After filtering the original data, checking the sequencing error rate, and checking the GC content distribution, we obtain clean reads for subsequent analysis. The data is summarized as shown in the table below.
| Sample | Library | Raw_reads | clean_reads | Clean_bases | Error_rate | Q20 | Q30 | GC_pct |
|---|---|---|---|---|---|---|---|---|
| tVaS1 | FRAS202156226-1r | 43614846 | 42016796 | 6.3G | 0.03 | 97.94 | 93.92 | 37.1 |
| tVaS2 | FRAS202156227-1r | 45933166 | 44134864 | 6.62G | 0.03 | 97.58 | 93.11 | 37.7 |
| tVaS3 | FRAS202156228-1r | 45061154 | 43428666 | 6.51G | 0.02 | 98.07 | 94.26 | 37.71 |
| tVaR1 | FRAS202156223-1r | 43504158 | 42181696 | 6.33G | 0.03 | 97.97 | 93.96 | 35.83 |
| tVaR2 | FRAS202156224-1r | 44238968 | 42270438 | 6.34G | 0.03 | 97.72 | 93.37 | 37.54 |
| tVaR3 | FRAS202156225-1r | 46739216 | 43630738 | 6.54G | 0.03 | 97.79 | 93.57 | 37.48 |
| tCon1 | FRAS202156229-1r | 44446884 | 42744414 | 6.41G | 0.02 | 98.04 | 94.16 | 38.45 |
| tCon2 | FRAS202156230-1r | 45099750 | 43562032 | 6.53G | 0.03 | 97.95 | 94 | 37.95 |
| tCon3 | FRAS202156231-1r | 47643512 | 45841434 | 6.88G | 0.03 | 98.01 | 94.12 | 38.14 |
Sample: Sample name.
Library: Library number.
Raw_reads: The number of reads in the raw data.
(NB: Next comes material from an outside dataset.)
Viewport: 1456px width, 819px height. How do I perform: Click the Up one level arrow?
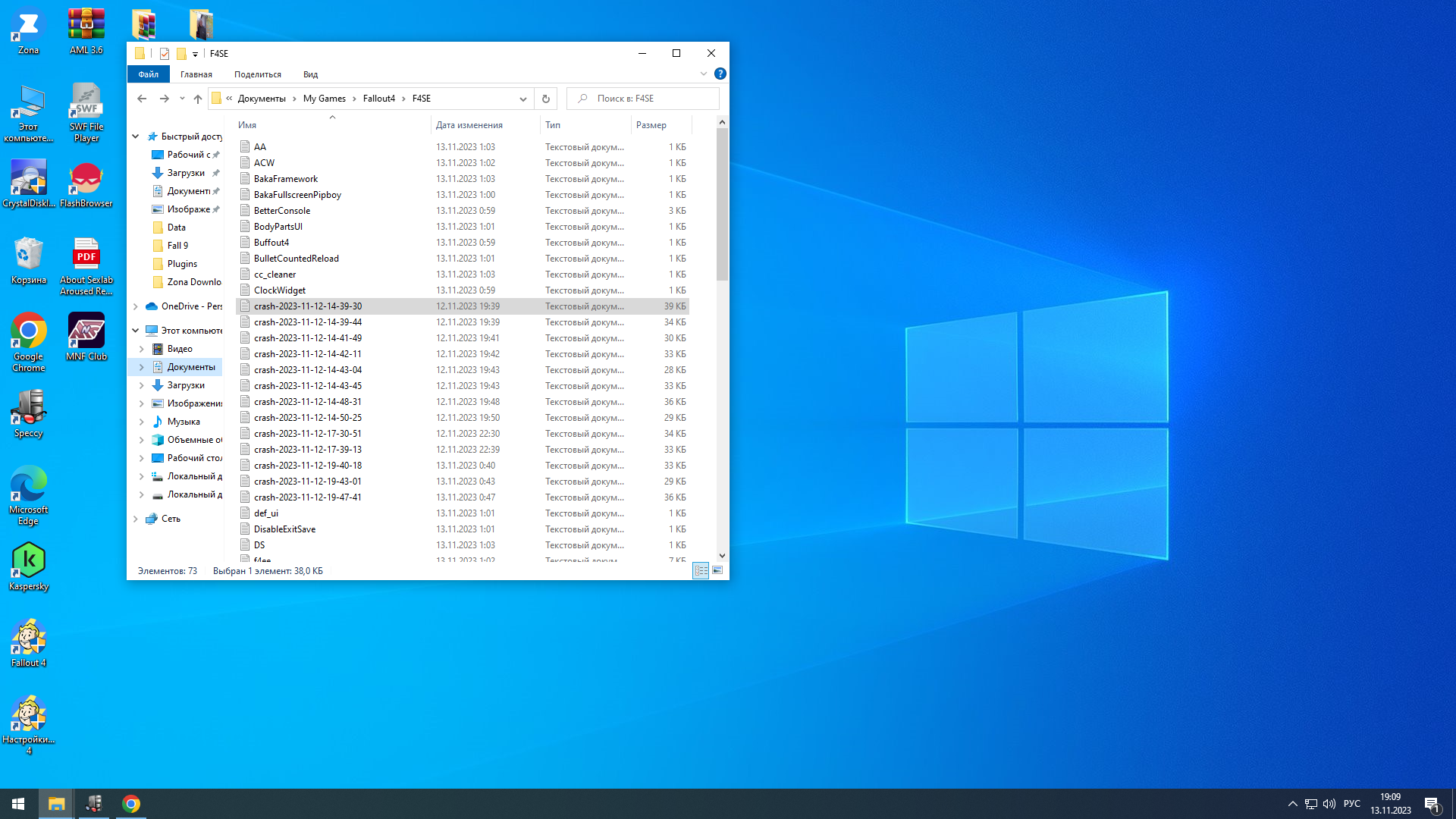point(198,99)
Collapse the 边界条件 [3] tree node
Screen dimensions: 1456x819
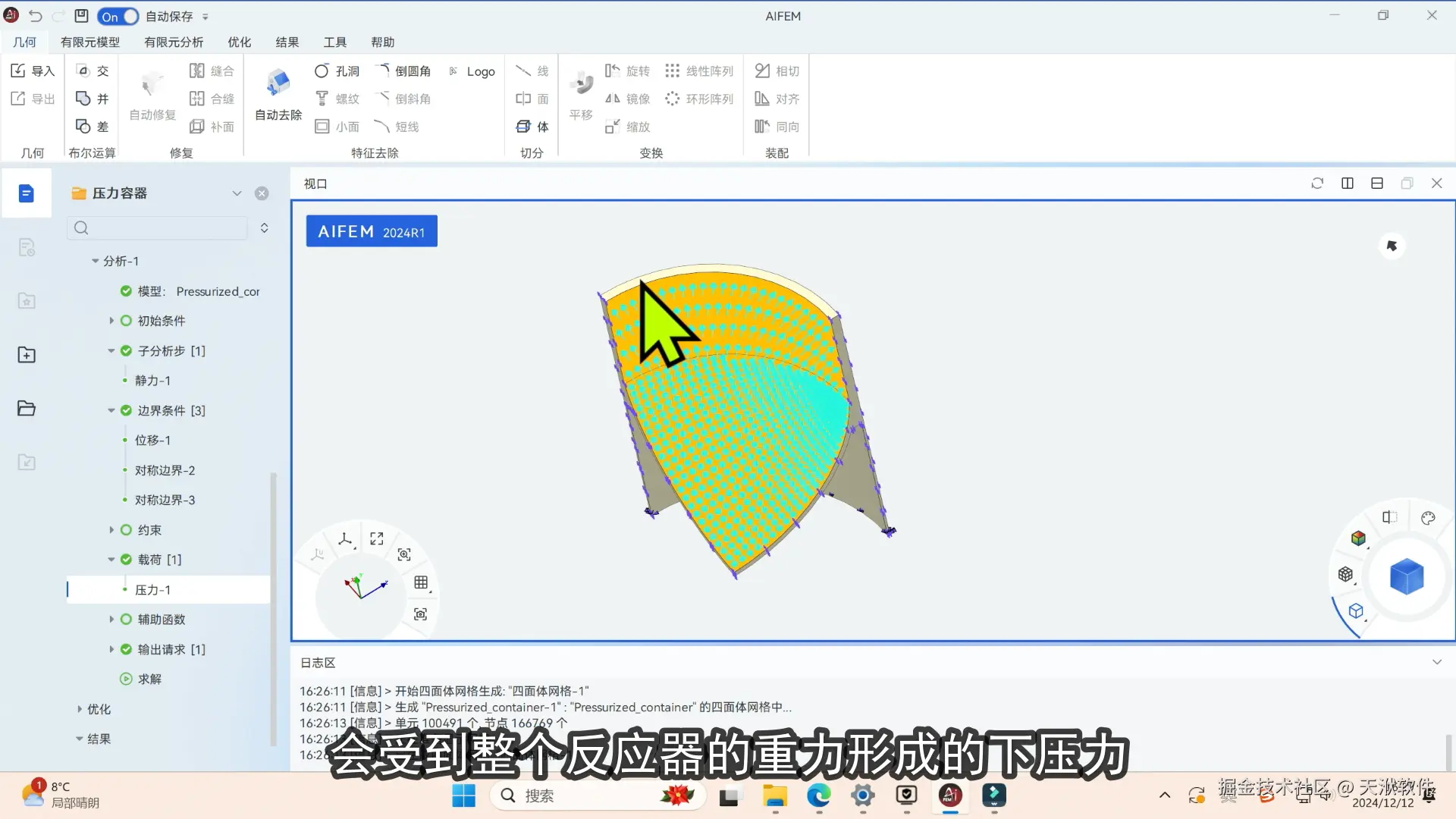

Clean_reads: The number of reads after filtering the original data.
Clean_bases: The number of bases after filtering the original data (clean base=clean reads*150bp).
Error_rate: The overall sequencing error rate of the data.
Q20: The percentage of bases with a Phred value greater than 20 to the total bases.
Q30: The percentage of bases with a Phred value greater than 30 to the total bases.
GC_pct: the percentage of G and C in the four bases in clean reads.